そう考えたとき、能美は決意した。大学に進学して、医者になる。そして、たくさんお金を稼いで、母親に楽をしてもらおう。欲しい物はなんでも買ってあげよう、と。
だから、野球を続けるのは高校まで。進学したら、すべてを勉強につぎ込もうと思っていた。
それなのに、どうしてこんなにも涙がでるのだろう。もうきっぱりとけじめをつけたはずなのに、どうして……。
「ふふふ……あはははは!」
重く苦しい静寂を打ち破ったのは千恵子の笑い声だった。思わぬ出来事に、能美は眉をひそめる。

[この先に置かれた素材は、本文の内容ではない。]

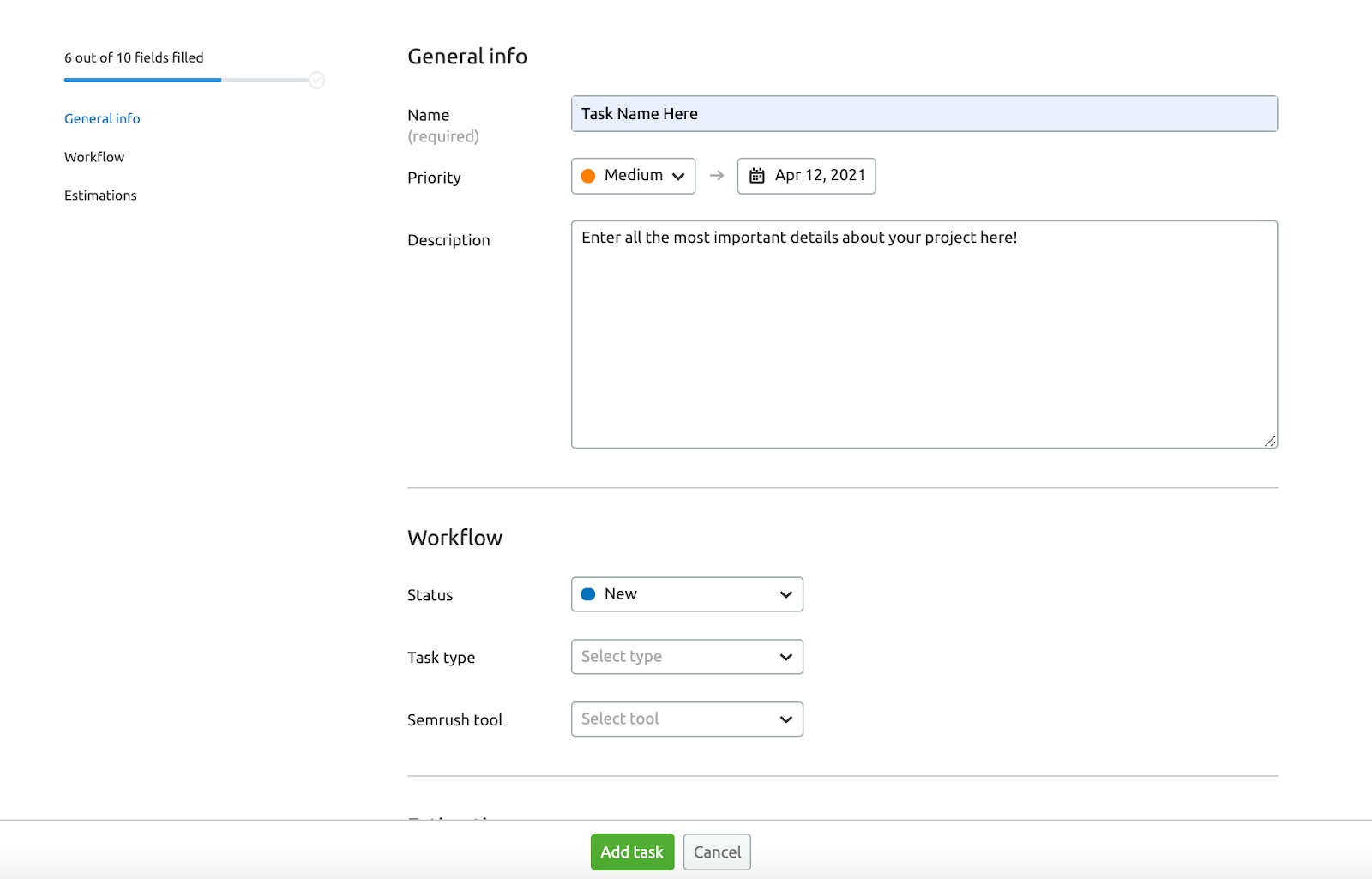Image resolution: width=1372 pixels, height=879 pixels.
Task: Open the Medium priority dropdown
Action: pyautogui.click(x=633, y=176)
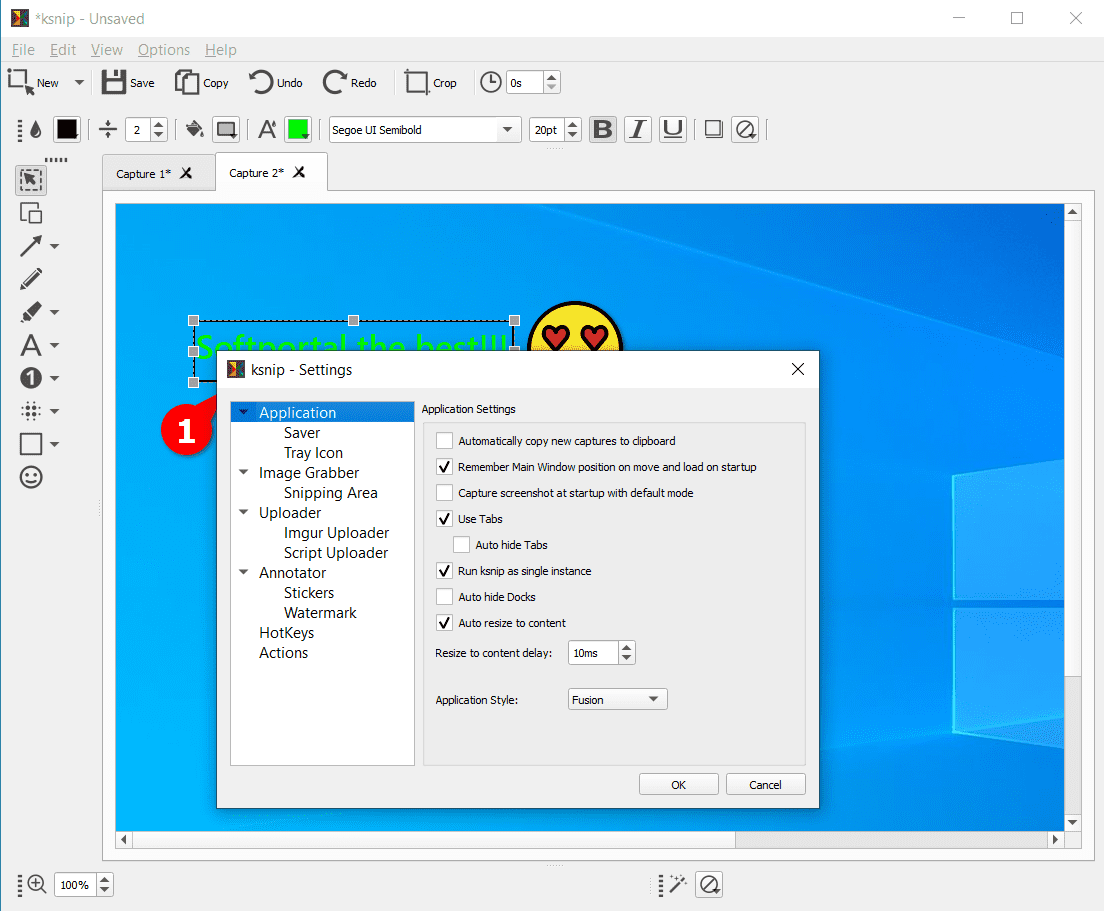
Task: Toggle Bold text formatting
Action: [602, 129]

「ごめんごめん。でも、まだまだ十八歳のワカゾウが『生活の安定』なんて言ってるのがおかしくてね」
「でも、今のままじゃ母さんに辛い思いをさせるかもしれない。僕のせいで我慢したことだっていろいろあったでしょ?」
千恵子は『ふぅ』と一息つき、微笑みながら話す。
「確かに、我慢したことはない、なんてことは言えない。……けどね、これだけは胸を張って言える。私は、今まで一度も辛かったことなんてないよ」
千恵子は右手で能美の頭をくしゃくしゃとなでた。細くて温かい手だった。
「……そんなのウソだよ。僕がいなかったら、母さんはもっといい生活がおくれたはずなのに」
「こら! そんなこと言わない!」
千恵子は、今度は頭に乗せていた右手で能美の額を小突いた。
「……もし、シンがいなかったら、私は父さんの跡を追ってたと思うわ。あの人がシンを残してくれたから、私はこうして生きることができた。それに、シンはたくさんの幸せを私にくれてるのよ。特に野球をしてるときに」
「野球をしてるとき……?」
「野球をしてるときのシンはね、自分じゃわからないかもしれないけど、とっても輝いてるの。目がキラキラ光って、口元も微妙に上がってる。本当に野球が大好きなんだな、っていうのがわかるの。親ってね、そういうときのわが子を見ると、どうしようもなく嬉しくなるのよ。あぁ、この子を産んでほんとによかった、ってとっても幸せな気分になれるの」
千恵子は立ち上がると、背後に掛けてあったエプロンを着ながら、なおも話を続ける。
「そりゃあ、医者になってたくさんの命を助けるっていうのも、一つの立派な生き方だと思う。だけどね、プロ野球選手になってたくさんの人を喜ばせるのも、きっと同じくらいの価値があると思うの」
「でも、僕はプロなんかじゃ――」
「一つ、いいこと教えてあげる」
エプロンに着替え終わった千恵子が、能美のほうに向き直った。
「昔ね、こんなことを教えてくれた人がいたの。『可能性が高いものなら誰にだってできる。けど、可能性の低いことに挑戦することで、人間は真に強くなっていくし、そこでの失敗は失敗とは呼ばない。臆病になって、挑戦しようともしないのに、自分の未来を嘆いていることが、本当の意味で失敗なんだ』って。その人は、どんな困難なことにも立ち向かっていく人だった。周りから見て無理なことでも、ずっと前だけを見続けて挑戦していた。その人の顔は、今のシンみたいに輝いてたよ」
「母さん……」
能美は涙を拭い、母の顔を見上げた。小さなリビングにあまるほどの大きな笑顔だった。
「でも、結局決めるのはシン自身だからね。私は反対はしないよ」
能美はそのまま台所へ消える母の背中に向かって、
「決めたよ。僕、プロになる。どれだけやれるかわからないけど、悔いのないところまでやってみる。やっぱり、野球が好きだから」
背中は何も語らず、台所へ消えていった。
◆
夜中。家事を一通り終えると、シンが寝ているのを確認して、千恵子はそっと仏壇の前に座った。
「あなた。これでよかったのよね。私には、シンから大好きな野球を取り上げることなんてできないもの。多分、あなたが生きてても、今の私と同じ事をいったでしょうね」
千恵子は写真立てを手に取ると、それに向かって笑いかけた。
「さっきのあの子の顔、昔のあなたにそっくりだったわ。だからそっちで見守っててね、あの子の大きな挑戦を」
暗い部屋の中、カーテンの隙間から差し込んだ月明かりだけが、写真の中の笑顔を照らし出していた。